* _What the task asks_: The job is to output exactly the lines that run from the start of the entries through the line containing "Collapse the Windows (C:) tree node", pictures omitted.

* _Entries provided_:

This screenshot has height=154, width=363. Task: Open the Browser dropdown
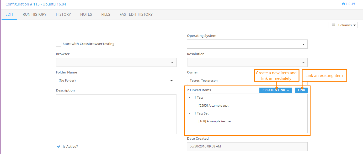(x=116, y=62)
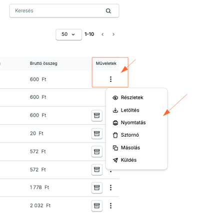Go to previous page with left chevron
The height and width of the screenshot is (213, 202).
pos(103,34)
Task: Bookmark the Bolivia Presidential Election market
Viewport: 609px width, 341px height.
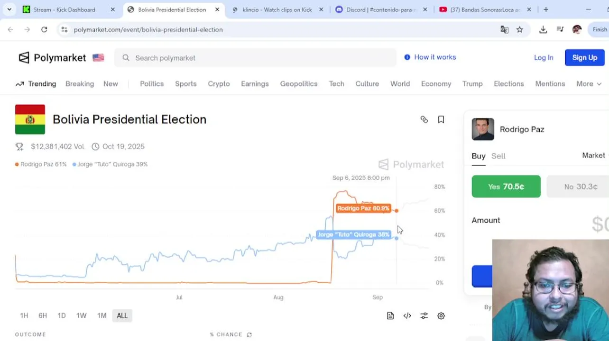Action: pos(441,120)
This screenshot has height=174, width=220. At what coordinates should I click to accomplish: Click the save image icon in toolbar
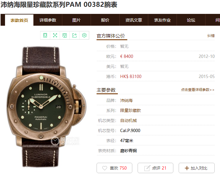[65, 35]
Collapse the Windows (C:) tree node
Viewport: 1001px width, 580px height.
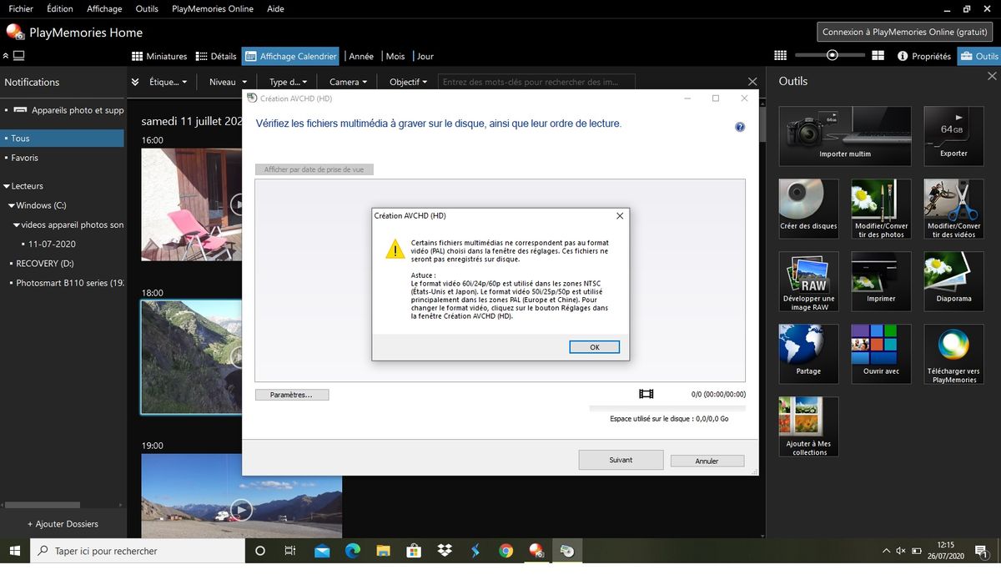(11, 205)
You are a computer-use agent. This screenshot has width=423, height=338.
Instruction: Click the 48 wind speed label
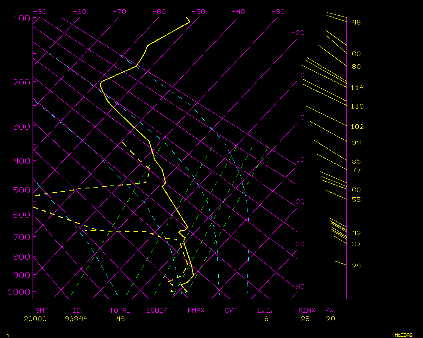pyautogui.click(x=356, y=22)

* _Result for this task_:
This screenshot has height=154, width=363. Task: Open the Browser dropdown
(x=116, y=62)
Go to previous page with left chevron
The height and width of the screenshot is (213, 202).
pos(103,34)
Task: Bookmark the Bolivia Presidential Election market
Viewport: 609px width, 341px height.
Action: pos(441,120)
This screenshot has height=174, width=220. At what coordinates should I click to accomplish: Click the save image icon in toolbar
[65, 35]
Collapse the Windows (C:) tree node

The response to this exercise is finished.